Have you ever wanted something only to rue the day you actually got it?
Recently, I had a simple but profound lesson that really taught me the value of “be careful what you wish for.” I’m really lucky to live in a beautiful place. Take a look. Here’s the view from our deck:
It’s an awesome view right? Well, when my family and I first moved here, I certainly noticed that it was a beautiful view. Almost immediately, though, my internal monkey mind started telling a story that that the view from across the valley must be even grander.
“Wow,” I thought, “the view from here is pretty spectacular but the view from that beautiful house across the valley must really be great!” I even felt inferior in some sense, as if we had ended up on the “wrong” side of the valley. The truly good stuff was clearly over there.
Well, I’m an idiot. One day my wife and I took a hike across the way. When we got to the other side and looked back, what do you think we saw? A really mediocre view compared to our side of the valley. The mountain ranges and textures that made our own view so spectacular were missing on the other side. Duh!
I realized in that moment that I had spent much of my life assuming things were always better on the other side. From afar, they looked more beautiful or interesting or desirable “over there.” I often focused blindly on simply getting “there” even if “here” was actually better.
I know I’m not alone in this error. Many highly driven people make the mistake of focusing on getting something new, even if it doesn’t make any sense to do so.
For instance, I have a friend who built up a successful company over the past decade. He worked hard, lived a nice lifestyle, and seemed to authentically enjoy the industry, clients, and his employees. Basically, he had a really good thing going and he knew it.
But my friend’s vision had always been to sell his company. The story he told himself was that if he’d work hard to build up his business, then one day he could find a strategic acquirer, sell it, and do something new. He didn’t give too much thought to what he would do after the sale. He was exclusively focused on making the exit happen. He told himself that he’d figure out what to do once he had the time, money, and freedom to really think about it.
You can probably guess what happened. He actually did sell the company, but it turned out to be a disaster. He signed a three-year workout clause with the acquiring company. They made promises to keep the existing staff and give his business complete autonomy within their portfolio. That lasted for about 60 days before the new owner decided to change strategic directions. They made a call to shut down his business (now theirs), fire the staff, and sell off the assets.
Today, my friend has a little bit of money in the bank but he’s miserable. He’s cut off from the work he enjoyed, the team he built and thrived with, and the clients he used to serve. More than that, he’s really, really pissed off at how things went down. He feels cheated by the acquirer and blames himself for wrecking a really good thing.

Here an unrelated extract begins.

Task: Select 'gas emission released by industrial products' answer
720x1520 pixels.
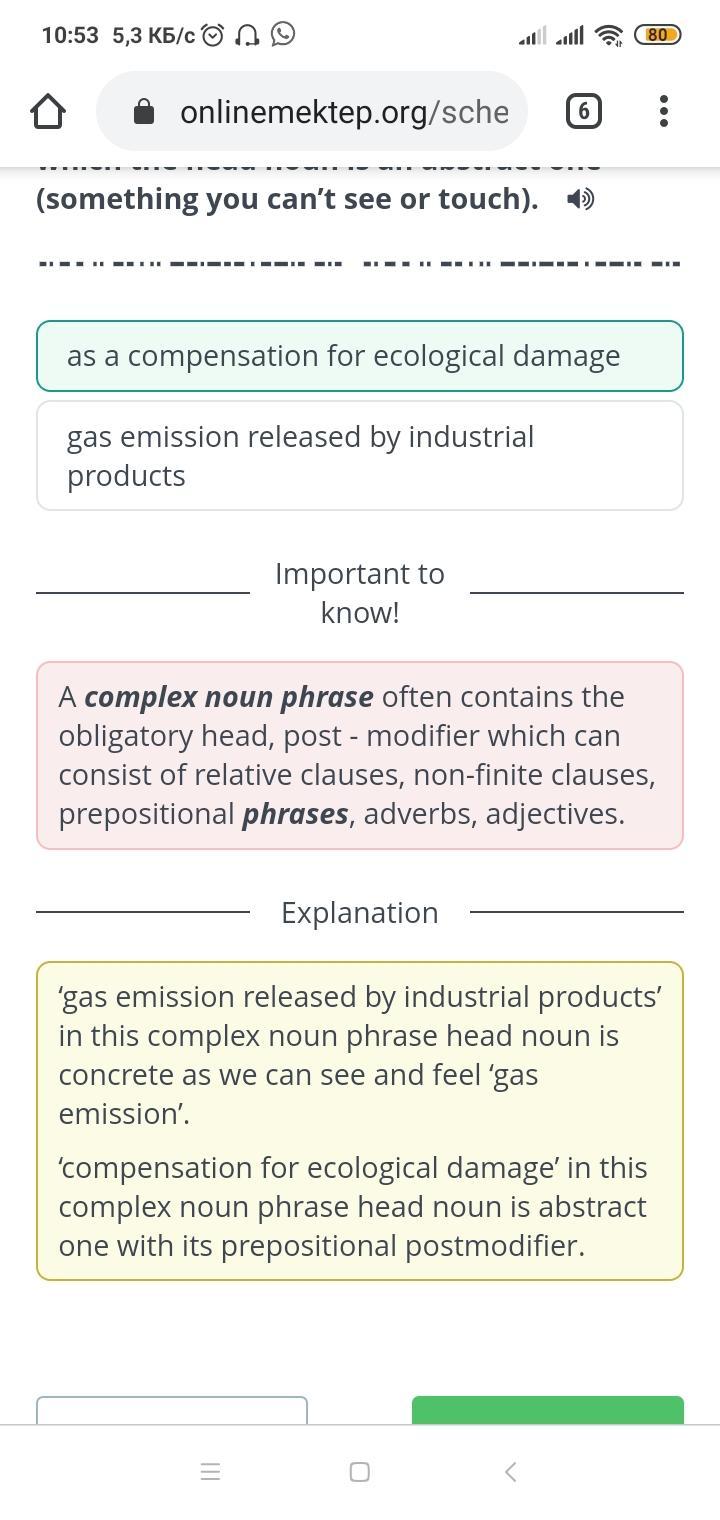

I can contrast this story with another friend of mine who’s also successful entrepreneur. This friend had made his fortune in the commodities business and moved to Santa Barbara to “retire” at 40. He quickly got bored and decided that he wanted to get into the restaurant business. A dream that he always wanted to pursue.

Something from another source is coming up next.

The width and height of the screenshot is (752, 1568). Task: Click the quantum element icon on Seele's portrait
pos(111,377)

But this friend did something really, really smart. He found a restaurant for sale that seemed like it might be a great purchase. But he didn’t go to the owner and make an offer. Instead, he dressed down and went to the owner and got a job as a busboy! I asked my friend why, being independently wealthy and with a world of options at his fingertips, he would waste his time being a busboy?
My friend responded, “Because I want to try on the restaurant business before I commit to it.” He worked at the restaurant for about a month. He learned the ins and outs of that business by doing the work, getting a firsthand account of the operation, and befriending the owner to get more inside information.
Ultimately, he decided that the restaurant business wasn’t his game. The margins were too thin and the hours too long. But isn’t that perfect? He only risked his ego and some time to suss out what his new reality would be like after the potential decision was made. The value he got of NOT buying a restaurant is priceless. Otherwise, he would have gotten stuck owning an asset he didn’t really want to own. His kind of methodical thinking and willingness to “try on” the future before making a commitment is certainly one of the reasons this friend is so successful.
I’ve tried to take this lesson to heart by slowing down my own decision-making process long enough to really investigate (or even intuit) what life would be like after I make a certain decision. In essence, I try to walk across the valley and see what life over there is really like before wishing I had it any different. How about you? Are you wishing you had it different when what you’ve got right now is perfect? How can you tell if you’re too focused on just getting it done versus making the right decision?